Please transcribe exactly, and only, the lines of the data below between the line holding "HO C (14, 221)" and the line holding "Principles of Community (1180, 1483)", inclusive.

Stored data entries:
__________________________________________________

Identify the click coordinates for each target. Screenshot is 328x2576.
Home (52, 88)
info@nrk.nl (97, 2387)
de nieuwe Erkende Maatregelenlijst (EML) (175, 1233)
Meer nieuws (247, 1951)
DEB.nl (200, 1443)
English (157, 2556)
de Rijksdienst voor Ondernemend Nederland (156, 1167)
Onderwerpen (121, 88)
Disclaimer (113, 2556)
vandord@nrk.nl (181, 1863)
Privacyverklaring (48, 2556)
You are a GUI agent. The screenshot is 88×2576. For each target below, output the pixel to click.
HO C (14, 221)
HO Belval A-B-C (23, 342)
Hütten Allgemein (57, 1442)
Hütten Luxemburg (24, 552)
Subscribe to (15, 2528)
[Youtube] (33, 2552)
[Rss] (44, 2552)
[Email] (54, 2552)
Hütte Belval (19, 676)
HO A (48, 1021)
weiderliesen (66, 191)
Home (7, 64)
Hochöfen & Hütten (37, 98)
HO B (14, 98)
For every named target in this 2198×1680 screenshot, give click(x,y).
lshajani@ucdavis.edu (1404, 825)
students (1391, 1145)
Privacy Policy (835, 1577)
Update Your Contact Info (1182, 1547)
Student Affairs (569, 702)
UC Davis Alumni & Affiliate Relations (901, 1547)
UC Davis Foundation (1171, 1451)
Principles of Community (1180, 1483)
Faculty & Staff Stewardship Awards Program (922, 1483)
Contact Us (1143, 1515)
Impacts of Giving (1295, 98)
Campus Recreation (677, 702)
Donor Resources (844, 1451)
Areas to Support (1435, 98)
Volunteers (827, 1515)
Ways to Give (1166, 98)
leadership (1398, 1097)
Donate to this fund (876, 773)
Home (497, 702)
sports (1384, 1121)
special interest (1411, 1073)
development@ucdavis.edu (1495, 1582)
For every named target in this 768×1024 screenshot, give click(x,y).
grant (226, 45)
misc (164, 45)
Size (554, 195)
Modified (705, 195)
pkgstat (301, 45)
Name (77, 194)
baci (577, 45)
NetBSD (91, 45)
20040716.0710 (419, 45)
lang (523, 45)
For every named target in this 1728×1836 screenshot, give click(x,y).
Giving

__________________________________________________

Solved problem —
HO C (14, 221)
HO Belval A-B-C (23, 342)
Hütten Allgemein (57, 1442)
Hütten Luxemburg (24, 552)
Subscribe to (15, 2528)
[Youtube] (33, 2552)
[Rss] (44, 2552)
[Email] (54, 2552)
Hütte Belval (19, 676)
HO A (48, 1021)
weiderliesen (66, 191)
Home (7, 64)
Hochöfen & Hütten (37, 98)
HO B (14, 98)
For every named target in this 2198×1680 screenshot, give click(x,y).
lshajani@ucdavis.edu (1404, 825)
students (1391, 1145)
Privacy Policy (835, 1577)
Update Your Contact Info (1182, 1547)
Student Affairs (569, 702)
UC Davis Alumni & Affiliate Relations (901, 1547)
UC Davis Foundation (1171, 1451)
Principles of Community (1180, 1483)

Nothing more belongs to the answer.